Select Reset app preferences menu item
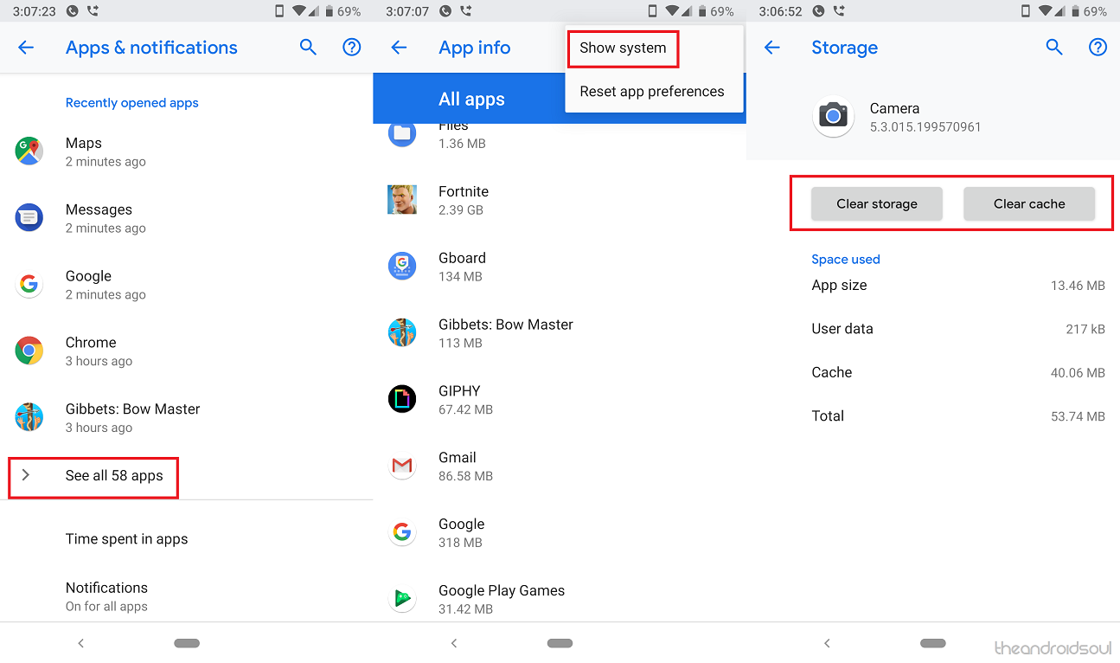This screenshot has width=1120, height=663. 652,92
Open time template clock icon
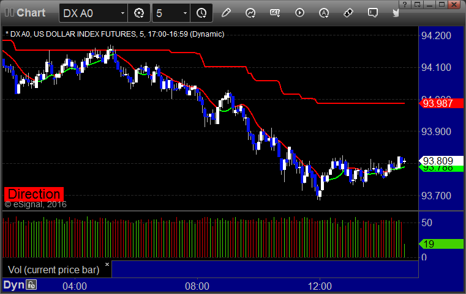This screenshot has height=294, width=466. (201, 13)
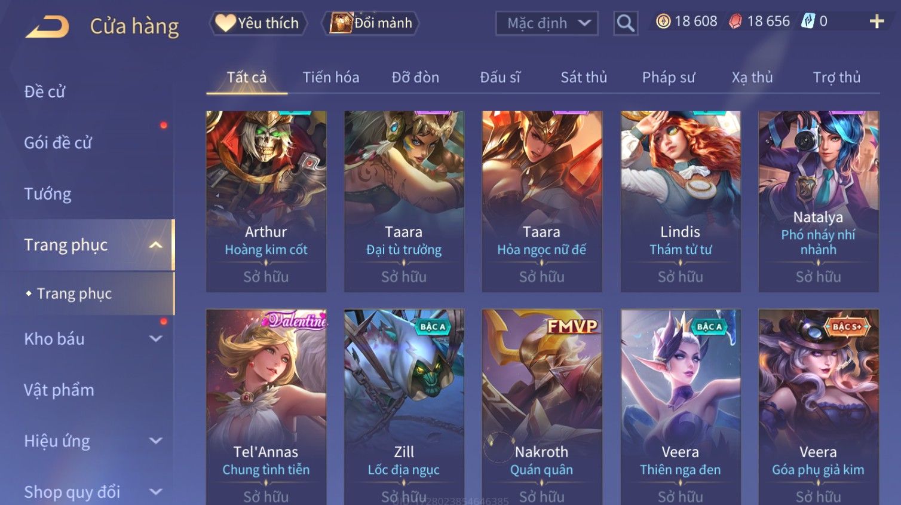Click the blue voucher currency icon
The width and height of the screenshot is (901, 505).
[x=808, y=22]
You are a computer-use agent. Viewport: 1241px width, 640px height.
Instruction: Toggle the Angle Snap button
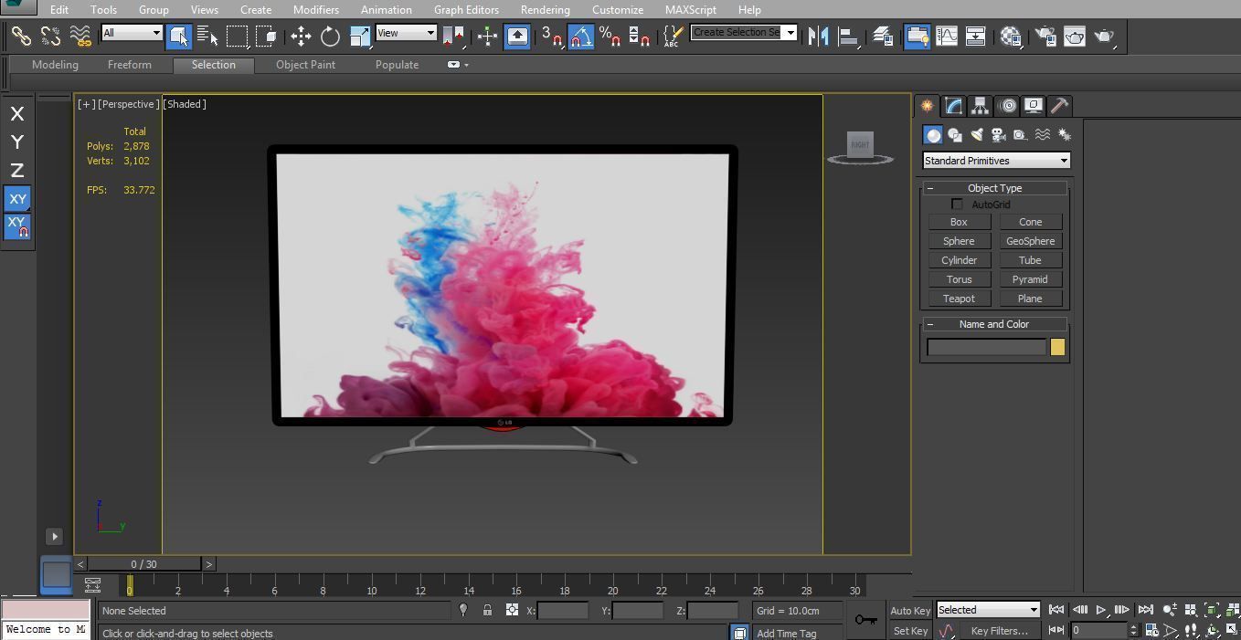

Task to carry out:
Do not include pictures. Copy only the lines running from the line with "You are a computer-use" through the last line of the records, exactly as they appear.

Answer to this exercise:
You are a computer-use agent. Viewport: 1241px width, 640px height.
Instruction: Toggle the Angle Snap button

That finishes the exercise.